El Apocalipsis es el horizonte en nuestra cultura. Un libro abstruso en el que se cuentan cosas rarísimas y extravagantes, que profetiza el final de los tiempos y cuyas imágenes parecen grabadas a fuego en el cerebro reptiliano de la especie. Nadie entiende los términos de la profecía pero todo el mundo sabe lo que quiere decir y cualquier incidente masivo e inédito adquiere los tintes del libro. El coronavirus, ahora mismo. El apocalipsis es una droga adictiva. Vivimos esperándolo, como un yonqui en una esquina. Cualquier habitante del planeta puede decir que ha sido contemporáneo de dos o tres sucesos apocalípticos, anunciadores de males sin límite: la eclosión del sida o la destrucción de las Torres Gemelas, por citar un par de ocasiones cercanas en la memoria. Son acontecimientos que absorben toda la reserva de racionalidad que articula a la sociedad y permite su funcionamiento y deja a los individuos con un solo patrimonio compartido: el miedo. No siempre y solo es miedo a la muerte, también a que el frigorífico quede vacío, que no se celebren las fallas de Valencia o la semana santa de Sevilla, o que se acaben las mascarillas en la farmacia. La pequeña acumulación de comodidades y remedios que constituye nuestra existencia queda en precario. Y ahora, ¿qué?
El discurso público intenta restablecer una calma que no existe.

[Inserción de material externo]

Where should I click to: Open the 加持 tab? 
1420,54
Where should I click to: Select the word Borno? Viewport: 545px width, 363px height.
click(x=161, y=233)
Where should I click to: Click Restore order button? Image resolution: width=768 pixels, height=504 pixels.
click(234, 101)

A la vez que las autoridades y las empresas de suministro alimentario afirman que no hay riesgo de desabastecimiento, los enloquecidos vecinos corren a vaciar los supermercados. Una vez que la esperanza del apocalipsis se ha consumado porque ya está aquí, entre nosotros, se ve sustituida por el deseo de que se cumpla, lo queremos porque el apocalipsis es voluptuoso y pasional. Las autoridades nos procuran la vuelta a la tediosa grisura de los días ordinarios pero qué puede compararse al fin del mundo. Los valencianos quieren quemar las fallas y don Ortega Smith, oficial de operaciones especiales del ejército, se pasea por los focos de infección de Europa antes de desembarcar en el cónclave de su partido con los ojos irritados por la fiebre, el moco en la punta de la nariz y la tos reventando en los bronquios para repartir virus a raudales entre sus correligionarios. Ningún virus puede con un español-español. También lo ha dicho doña Cayetana: el parlamento no se cierra ni en tiempo de guerra. La guerra, uno de los cuatro jinetes de la cosa, ya ven.

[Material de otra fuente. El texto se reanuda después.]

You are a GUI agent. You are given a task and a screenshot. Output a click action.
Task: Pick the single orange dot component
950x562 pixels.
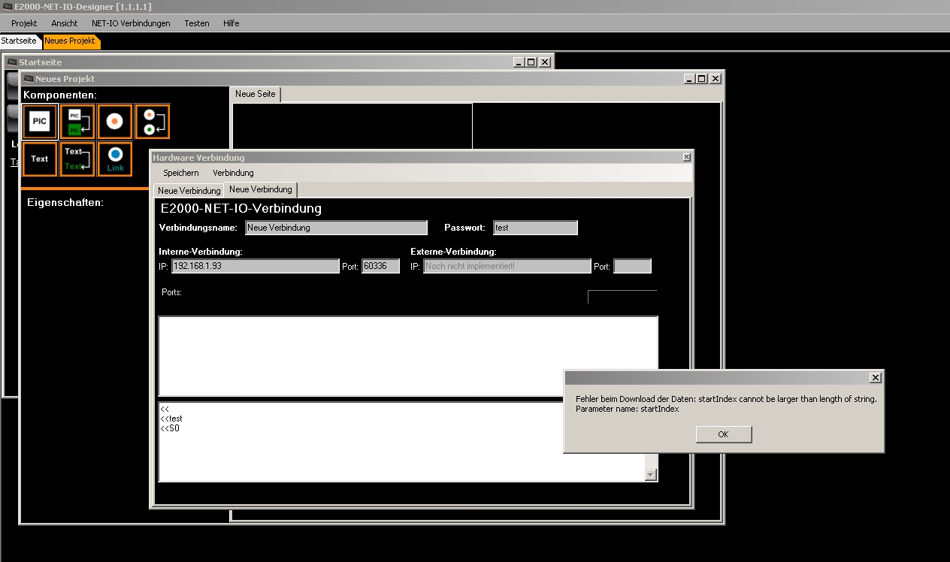(115, 122)
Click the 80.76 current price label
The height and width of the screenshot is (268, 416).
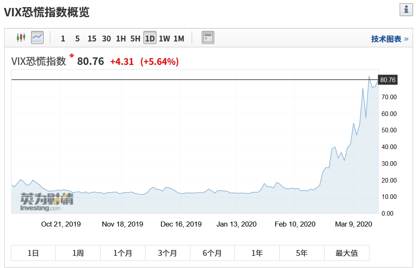coord(387,80)
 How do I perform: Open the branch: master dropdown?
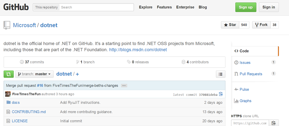click(x=34, y=74)
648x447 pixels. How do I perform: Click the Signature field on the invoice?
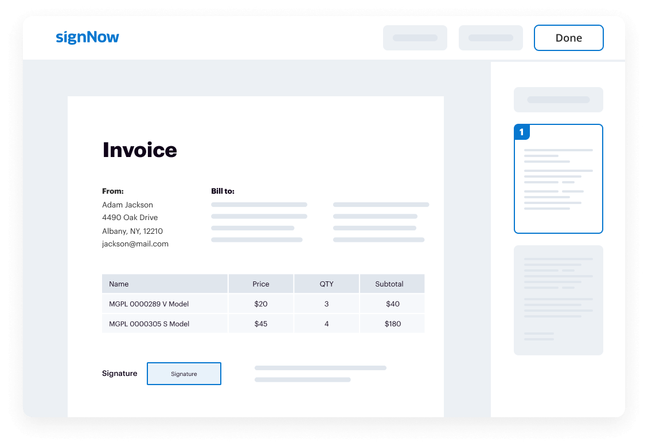184,373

La realidad, ahora mismo, es un ménage a trois de autoridades políticas, medios de comunicación y público, cada uno con su propia agenda de intereses y temores y los tres en bucle diabólico. Las autoridades lidian con un fantasma y a cada paso están cuestionadas por los hechos, que pueden pasarles una factura muy onerosa; los medios hinchan e hinchan la información hasta convertirla en una atmósfera irrespirable, y el público, que no es homogéneo, tiende a comportarse como cualquier agregación de seres vivos ante una amenaza de la que no conoce ni su magnitud ni su operativa, es decir, al borde de la estampida. Según los pronósticos más optimistas, aún quedan unas semanas de hegemonía vírica y luego ya está, porque el apocalipsis, como la gripe, es un accidente pasajero.